In 2009 I was on my fourth tour in Iraq, again embedded with the local police in a lovely little Anbar city.

We were having a big problem with VBIEDs - car bombs. Big ones, usually at least a few hundred pounds of explosives. They were generally suicide missions, and it usually took quite a bit of investigation just to try to figure out what the vehicle may have looked like..we usually only found major drivetrain components.

One day a truck pulled up to a police checkpoint and the driver told the young police man, "that guy behind me ain't from around here". The young policeman, 18 years old, stopped the truck and told the driver to get out so he could perform an inspection. The driver told him the door was broken and he needed to get out the passenger side. As the young policeman walked around, the driver pulled out a Glock - an issue police weapon - and the two exchanged gunfire killing each other.

Very shortly thereafter it was discovered that the truck was a giant IED, and he was likely on his way to blow up one of our stations, or some other government building.

Back at the station, I walk out to see Police gathered around a truck, with one in the bed of the pickup slugging away at a mans face and spitting at him. Only when I go close could I see it was the dead insurgent. I had to break up this mess, and it wasn't a sight you want to see.


The story doesn't end with simple dissatisfaction in the human race, however, as that wouldn't be enough.


Being the man was so young, and he not only died fighting, but potentially saved a ton of people, I decided to make something of it.

I wrote up an award for valor - a US award - and sent it up the command. There's a process for foreign awards and I was familiar with it. I wanted the kid to get some recognition, and for others in the police to see how we valued valor. It was sure to be a hit.

The award came back approved and as written, with English and Arabic copies. We reached out to the Mom, Dad, and important folks in the community and set a date for a ceremony. We got a correspondent from Public Affairs and picked him up early so he could be there to take his photos and seal the deal in history.

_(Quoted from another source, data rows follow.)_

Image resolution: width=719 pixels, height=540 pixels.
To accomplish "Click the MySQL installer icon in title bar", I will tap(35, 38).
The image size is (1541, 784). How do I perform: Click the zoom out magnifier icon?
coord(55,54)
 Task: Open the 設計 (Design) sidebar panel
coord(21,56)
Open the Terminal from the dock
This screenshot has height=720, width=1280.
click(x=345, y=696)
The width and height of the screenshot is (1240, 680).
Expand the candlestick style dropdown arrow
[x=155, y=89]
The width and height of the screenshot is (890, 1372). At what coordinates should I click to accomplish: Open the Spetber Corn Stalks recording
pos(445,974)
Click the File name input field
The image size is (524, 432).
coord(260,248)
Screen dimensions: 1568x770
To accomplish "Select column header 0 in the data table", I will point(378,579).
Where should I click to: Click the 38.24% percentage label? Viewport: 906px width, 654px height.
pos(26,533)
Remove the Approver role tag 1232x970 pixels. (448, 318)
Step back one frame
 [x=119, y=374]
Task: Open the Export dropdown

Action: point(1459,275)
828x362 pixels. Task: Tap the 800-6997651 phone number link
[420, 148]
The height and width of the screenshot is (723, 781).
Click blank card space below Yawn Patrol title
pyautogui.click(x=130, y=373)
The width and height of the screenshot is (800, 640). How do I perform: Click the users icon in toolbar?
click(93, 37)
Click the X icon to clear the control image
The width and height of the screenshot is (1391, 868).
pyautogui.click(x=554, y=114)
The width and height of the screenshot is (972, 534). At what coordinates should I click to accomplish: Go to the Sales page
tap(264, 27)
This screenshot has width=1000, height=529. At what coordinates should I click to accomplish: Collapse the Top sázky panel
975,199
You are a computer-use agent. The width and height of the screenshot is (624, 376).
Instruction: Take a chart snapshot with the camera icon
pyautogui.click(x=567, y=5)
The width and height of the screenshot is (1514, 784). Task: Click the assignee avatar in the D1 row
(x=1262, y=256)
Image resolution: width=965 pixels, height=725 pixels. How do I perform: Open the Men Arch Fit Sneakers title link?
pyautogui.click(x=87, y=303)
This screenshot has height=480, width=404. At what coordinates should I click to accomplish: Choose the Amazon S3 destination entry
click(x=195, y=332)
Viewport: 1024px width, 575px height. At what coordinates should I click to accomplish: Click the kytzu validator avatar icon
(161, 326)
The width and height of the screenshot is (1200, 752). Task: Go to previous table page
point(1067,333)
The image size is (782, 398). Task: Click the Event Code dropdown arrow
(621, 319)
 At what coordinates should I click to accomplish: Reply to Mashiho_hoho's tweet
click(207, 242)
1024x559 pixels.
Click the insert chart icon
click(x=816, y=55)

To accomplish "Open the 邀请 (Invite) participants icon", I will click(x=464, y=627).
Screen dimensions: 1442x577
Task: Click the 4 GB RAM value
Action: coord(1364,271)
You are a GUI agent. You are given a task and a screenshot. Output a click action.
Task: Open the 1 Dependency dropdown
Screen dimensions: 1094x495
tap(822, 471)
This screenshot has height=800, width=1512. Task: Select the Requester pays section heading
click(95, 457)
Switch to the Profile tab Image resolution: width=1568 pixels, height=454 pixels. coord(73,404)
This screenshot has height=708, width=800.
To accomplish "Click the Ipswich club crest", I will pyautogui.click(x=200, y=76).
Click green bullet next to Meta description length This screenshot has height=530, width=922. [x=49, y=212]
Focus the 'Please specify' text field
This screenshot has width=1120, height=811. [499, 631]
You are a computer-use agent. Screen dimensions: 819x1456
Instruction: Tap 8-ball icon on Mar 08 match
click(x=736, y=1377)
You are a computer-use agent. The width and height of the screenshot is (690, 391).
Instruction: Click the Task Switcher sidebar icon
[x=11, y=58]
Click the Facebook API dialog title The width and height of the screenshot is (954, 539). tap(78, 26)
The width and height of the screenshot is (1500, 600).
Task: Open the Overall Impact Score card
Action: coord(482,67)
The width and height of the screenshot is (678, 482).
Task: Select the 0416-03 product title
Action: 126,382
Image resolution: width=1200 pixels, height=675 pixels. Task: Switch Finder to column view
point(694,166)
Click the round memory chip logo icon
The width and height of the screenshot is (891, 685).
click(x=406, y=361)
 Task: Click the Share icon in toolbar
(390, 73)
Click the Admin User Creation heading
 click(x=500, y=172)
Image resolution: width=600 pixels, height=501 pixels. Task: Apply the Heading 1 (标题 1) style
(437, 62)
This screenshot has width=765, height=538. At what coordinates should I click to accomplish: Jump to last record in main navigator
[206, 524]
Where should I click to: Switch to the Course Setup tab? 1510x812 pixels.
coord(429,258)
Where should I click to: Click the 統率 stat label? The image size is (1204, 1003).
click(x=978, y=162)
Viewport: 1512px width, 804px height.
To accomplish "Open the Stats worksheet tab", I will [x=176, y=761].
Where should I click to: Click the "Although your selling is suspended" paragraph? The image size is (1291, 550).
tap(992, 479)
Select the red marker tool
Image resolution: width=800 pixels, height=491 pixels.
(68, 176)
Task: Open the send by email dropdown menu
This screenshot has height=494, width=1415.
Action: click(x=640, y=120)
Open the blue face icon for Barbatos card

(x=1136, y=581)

Mom arrives in Muslim mourning garb - a black scarf over her face that cannot be removed for a certain number of days. They were told to stand in front of me and military and police were called to attention. I read the English version loud and proud, followed by the Arabic translation. Once we finished, I shook Dad's hand and told him I was sorry for his loss, and then reached out to hand Mom her deceased son's medal.

No sooner than I did so, she whipped her scarf back and says, "Where's the money - I don't want this". This all happened in Arabic, but I understood quite well by that time. My heart sank to a new low as I saw not only my plan fail, but that she truly saw her son's death as some sort of a paycheck.

Without saying a word - I walked away and led the Marines to our trucks. The young buck from public affairs hot on my heels writing in his notepad while trying to ask me what happened. I ignored him a bit - but he was persuasive. I said there'd be no story, and no award was given. He may not know to this day what happened. No one ever asked.